PROBLEM TO SOLVE
The answer is to be the full listing, unchanged in every line.

+++

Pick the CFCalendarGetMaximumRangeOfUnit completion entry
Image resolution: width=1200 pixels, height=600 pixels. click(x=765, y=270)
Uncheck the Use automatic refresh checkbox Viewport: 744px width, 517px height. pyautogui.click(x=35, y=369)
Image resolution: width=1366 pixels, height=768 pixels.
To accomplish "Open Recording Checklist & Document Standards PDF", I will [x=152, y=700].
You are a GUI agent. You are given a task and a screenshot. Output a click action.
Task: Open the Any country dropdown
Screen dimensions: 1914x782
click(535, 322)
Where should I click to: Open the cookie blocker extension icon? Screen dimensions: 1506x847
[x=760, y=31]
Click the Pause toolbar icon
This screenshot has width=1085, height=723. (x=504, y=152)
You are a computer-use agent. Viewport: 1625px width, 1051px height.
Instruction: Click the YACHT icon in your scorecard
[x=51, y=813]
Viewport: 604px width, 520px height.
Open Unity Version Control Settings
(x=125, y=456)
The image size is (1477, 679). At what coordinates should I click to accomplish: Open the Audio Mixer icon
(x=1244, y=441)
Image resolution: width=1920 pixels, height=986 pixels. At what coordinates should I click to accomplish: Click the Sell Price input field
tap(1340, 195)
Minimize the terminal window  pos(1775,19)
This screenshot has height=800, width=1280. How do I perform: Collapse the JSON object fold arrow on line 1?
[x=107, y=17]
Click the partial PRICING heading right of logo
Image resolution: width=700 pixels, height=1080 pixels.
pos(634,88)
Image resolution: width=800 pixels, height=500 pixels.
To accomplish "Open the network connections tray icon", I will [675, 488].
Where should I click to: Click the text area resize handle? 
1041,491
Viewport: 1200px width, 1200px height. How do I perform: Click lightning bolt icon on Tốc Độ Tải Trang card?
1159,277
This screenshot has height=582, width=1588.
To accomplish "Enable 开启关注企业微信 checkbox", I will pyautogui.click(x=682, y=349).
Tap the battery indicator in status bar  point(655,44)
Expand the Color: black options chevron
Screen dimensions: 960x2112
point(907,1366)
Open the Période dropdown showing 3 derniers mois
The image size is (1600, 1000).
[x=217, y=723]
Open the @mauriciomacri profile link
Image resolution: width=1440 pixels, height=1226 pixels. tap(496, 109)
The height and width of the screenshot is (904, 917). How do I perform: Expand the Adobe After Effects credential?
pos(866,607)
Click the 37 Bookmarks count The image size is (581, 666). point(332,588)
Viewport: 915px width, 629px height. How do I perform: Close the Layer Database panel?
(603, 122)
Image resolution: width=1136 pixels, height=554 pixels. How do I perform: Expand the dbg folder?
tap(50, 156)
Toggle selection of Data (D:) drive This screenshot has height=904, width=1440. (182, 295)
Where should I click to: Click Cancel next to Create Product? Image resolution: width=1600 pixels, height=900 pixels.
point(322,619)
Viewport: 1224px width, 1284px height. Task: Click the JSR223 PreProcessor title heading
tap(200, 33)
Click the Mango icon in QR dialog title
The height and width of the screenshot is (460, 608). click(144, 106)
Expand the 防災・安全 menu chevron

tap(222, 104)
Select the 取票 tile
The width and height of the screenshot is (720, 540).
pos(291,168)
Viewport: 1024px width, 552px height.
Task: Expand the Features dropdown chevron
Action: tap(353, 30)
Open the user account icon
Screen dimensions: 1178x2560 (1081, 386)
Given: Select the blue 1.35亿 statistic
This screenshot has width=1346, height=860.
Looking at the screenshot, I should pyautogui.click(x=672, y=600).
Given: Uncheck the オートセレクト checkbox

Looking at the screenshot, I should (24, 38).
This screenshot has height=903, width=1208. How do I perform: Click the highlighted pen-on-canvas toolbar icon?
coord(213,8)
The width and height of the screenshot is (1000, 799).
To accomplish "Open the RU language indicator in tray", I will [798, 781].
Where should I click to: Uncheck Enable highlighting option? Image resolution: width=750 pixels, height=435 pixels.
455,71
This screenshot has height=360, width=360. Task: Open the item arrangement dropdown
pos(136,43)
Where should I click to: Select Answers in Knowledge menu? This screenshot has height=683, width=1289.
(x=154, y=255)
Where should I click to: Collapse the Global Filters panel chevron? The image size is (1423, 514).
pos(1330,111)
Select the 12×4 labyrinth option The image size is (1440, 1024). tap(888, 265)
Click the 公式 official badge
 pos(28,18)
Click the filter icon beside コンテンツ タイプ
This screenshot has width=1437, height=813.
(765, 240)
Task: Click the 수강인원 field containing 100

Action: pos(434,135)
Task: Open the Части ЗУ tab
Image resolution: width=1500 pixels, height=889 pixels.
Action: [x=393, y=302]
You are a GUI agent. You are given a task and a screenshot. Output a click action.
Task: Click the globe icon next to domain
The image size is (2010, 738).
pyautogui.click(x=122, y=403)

+++

RESPONSE TO THIS TASK
Pick the CFCalendarGetMaximumRangeOfUnit completion entry
Image resolution: width=1200 pixels, height=600 pixels. click(x=765, y=270)
Uncheck the Use automatic refresh checkbox Viewport: 744px width, 517px height. pyautogui.click(x=35, y=369)
Image resolution: width=1366 pixels, height=768 pixels.
To accomplish "Open Recording Checklist & Document Standards PDF", I will [x=152, y=700].
You are a GUI agent. You are given a task and a screenshot. Output a click action.
Task: Open the Any country dropdown
Screen dimensions: 1914x782
click(535, 322)
Where should I click to: Open the cookie blocker extension icon? Screen dimensions: 1506x847
[x=760, y=31]
Click the Pause toolbar icon
This screenshot has width=1085, height=723. (x=504, y=152)
You are a computer-use agent. Viewport: 1625px width, 1051px height.
Instruction: Click the YACHT icon in your scorecard
[x=51, y=813]
Viewport: 604px width, 520px height.
Open Unity Version Control Settings
(x=125, y=456)
The image size is (1477, 679). At what coordinates should I click to accomplish: Open the Audio Mixer icon
(x=1244, y=441)
Image resolution: width=1920 pixels, height=986 pixels. At what coordinates should I click to accomplish: Click the Sell Price input field
tap(1340, 195)
Minimize the terminal window  pos(1775,19)
This screenshot has height=800, width=1280. How do I perform: Collapse the JSON object fold arrow on line 1?
[x=107, y=17]
Click the partial PRICING heading right of logo
Image resolution: width=700 pixels, height=1080 pixels.
pos(634,88)
Image resolution: width=800 pixels, height=500 pixels.
To accomplish "Open the network connections tray icon", I will [675, 488].
Where should I click to: Click the text area resize handle? 
1041,491
Viewport: 1200px width, 1200px height. How do I perform: Click lightning bolt icon on Tốc Độ Tải Trang card?
1159,277
This screenshot has height=582, width=1588.
To accomplish "Enable 开启关注企业微信 checkbox", I will pyautogui.click(x=682, y=349).
Tap the battery indicator in status bar  point(655,44)
Expand the Color: black options chevron
Screen dimensions: 960x2112
point(907,1366)
Open the Période dropdown showing 3 derniers mois
The image size is (1600, 1000).
[x=217, y=723]
Open the @mauriciomacri profile link
Image resolution: width=1440 pixels, height=1226 pixels. tap(496, 109)
The height and width of the screenshot is (904, 917). How do I perform: Expand the Adobe After Effects credential?
pos(866,607)
Click the 37 Bookmarks count The image size is (581, 666). point(332,588)
Viewport: 915px width, 629px height. How do I perform: Close the Layer Database panel?
(603, 122)
Image resolution: width=1136 pixels, height=554 pixels. How do I perform: Expand the dbg folder?
tap(50, 156)
Toggle selection of Data (D:) drive This screenshot has height=904, width=1440. (182, 295)
Where should I click to: Click Cancel next to Create Product? Image resolution: width=1600 pixels, height=900 pixels.
point(322,619)
Viewport: 1224px width, 1284px height. Task: Click the JSR223 PreProcessor title heading
tap(200, 33)
Click the Mango icon in QR dialog title
The height and width of the screenshot is (460, 608). click(144, 106)
Expand the 防災・安全 menu chevron

tap(222, 104)
Select the 取票 tile
The width and height of the screenshot is (720, 540).
pos(291,168)
Viewport: 1024px width, 552px height.
Task: Expand the Features dropdown chevron
Action: tap(353, 30)
Open the user account icon
Screen dimensions: 1178x2560 (1081, 386)
Given: Select the blue 1.35亿 statistic
This screenshot has width=1346, height=860.
Looking at the screenshot, I should pyautogui.click(x=672, y=600).
Given: Uncheck the オートセレクト checkbox

Looking at the screenshot, I should (24, 38).
This screenshot has height=903, width=1208. How do I perform: Click the highlighted pen-on-canvas toolbar icon?
coord(213,8)
The width and height of the screenshot is (1000, 799).
To accomplish "Open the RU language indicator in tray", I will [798, 781].
Where should I click to: Uncheck Enable highlighting option? Image resolution: width=750 pixels, height=435 pixels.
455,71
This screenshot has height=360, width=360. Task: Open the item arrangement dropdown
pos(136,43)
Where should I click to: Select Answers in Knowledge menu? This screenshot has height=683, width=1289.
(x=154, y=255)
Where should I click to: Collapse the Global Filters panel chevron? The image size is (1423, 514).
pos(1330,111)
Select the 12×4 labyrinth option The image size is (1440, 1024). tap(888, 265)
Click the 公式 official badge
 pos(28,18)
Click the filter icon beside コンテンツ タイプ
This screenshot has width=1437, height=813.
(765, 240)
Task: Click the 수강인원 field containing 100

Action: pos(434,135)
Task: Open the Части ЗУ tab
Image resolution: width=1500 pixels, height=889 pixels.
Action: [x=393, y=302]
You are a GUI agent. You are given a task and a screenshot. Output a click action.
Task: Click the globe icon next to domain
The image size is (2010, 738).
pyautogui.click(x=122, y=403)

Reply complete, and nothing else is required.